The Crypto API defines an interface that allows applications to perform cryptographic operations in a uniform way regardless of how the operations are performed. Under the hood, different keys may be stored and used in different hardware or in different logical partitions, and different algorithms may involve different hardware or software components.

The driver interface allows implementations of the Crypto API to be built compositionally. An implementation of the Crypto API is composed of a core and zero or more drivers. The core handles key management, enforces key usage policies, and dispatches cryptographic operations either to the applicable driver or to built-in code.

Functions in the Crypto API implementation invoke functions in the core. Code from the core calls drivers as described in the present document.

1.2 Types of drivers

The PSA Cryptoprocessor driver interface supports two types of cryptoprocessors, and accordingly two types of drivers.

  • Transparent drivers implement cryptographic operations on keys that are provided in cleartext at the beginning of each operation. They are typically used for hardware accelerators. When a transparent driver is available for a particular combination of parameters (cryptographic algorithm, key type and size, etc.), it is used instead of the default software implementation. Transparent drivers can also be pure software implementations that are distributed as plug-ins to a Crypto API implementation (for example, an alternative implementation with different performance characteristics, or a certified implementation).

  • Opaque drivers implement cryptographic operations on keys that can only be used inside a protected environment such as a secure element, a hardware security module, a smartcard, a secure enclave, etc. An opaque driver is invoked for the specific key location that the driver is registered for: the dispatch is based on the key’s lifetime.

1.3 Requirements

The present specification was designed to fulfill the following high-level requirements.

[Req.plugins]

It is possible to combine multiple drivers from different providers into the same implementation, without any prior arrangement other than choosing certain names and values from disjoint namespaces.

[Req.compile]

It is possible to compile the code of each driver and of the core separately, and link them together.
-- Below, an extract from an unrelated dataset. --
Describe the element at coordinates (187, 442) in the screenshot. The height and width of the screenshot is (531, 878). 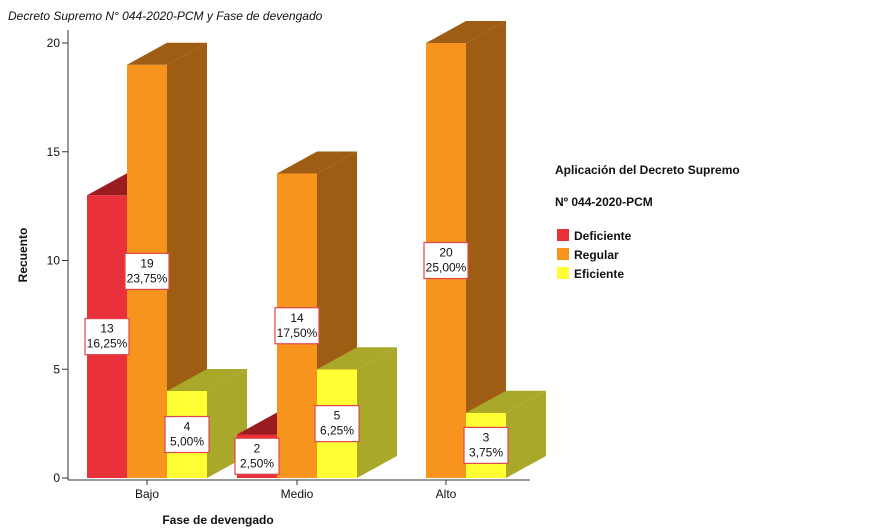
I see `data-label-percent: 5,00%` at that location.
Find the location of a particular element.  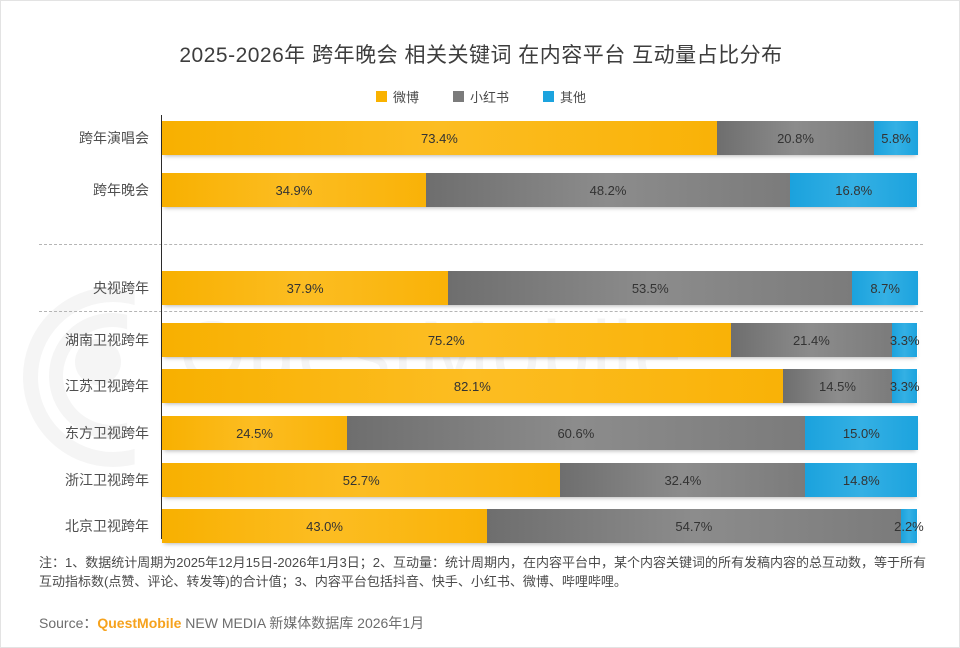

bar-row: 跨年演唱会 73.4% 20.8% 5.8% is located at coordinates (480, 138).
A small amount of glue code may need to be compiled once the list of drivers is available.

[Req.types]

Support drivers for the following types of hardware: accelerators that operate on keys in cleartext; cryptoprocessors that can wrap keys with a built-in keys but not store user keys; and cryptoprocessors that store key material.

[Req.portable]

The interface between drivers and the core does not involve any platform-specific consideration. Driver calls are simple C function calls. Interactions with platform-specific hardware happen only inside the driver (and in fact a driver need not involve any hardware at all).

[Req.location]

Applications can tell which location values correspond to which secure element drivers.

[Req.fallback]

Accelerator drivers can specify that they do not fully support a cryptographic mechanism and that a fallback to core code may be necessary. Conversely, if an accelerator fully supports cryptographic mechanism, the core must be able to omit code for this mechanism.

[Req.mechanisms]

Drivers can specify which mechanisms they support. A driver’s code will not be invoked for cryptographic mechanisms that it does not support.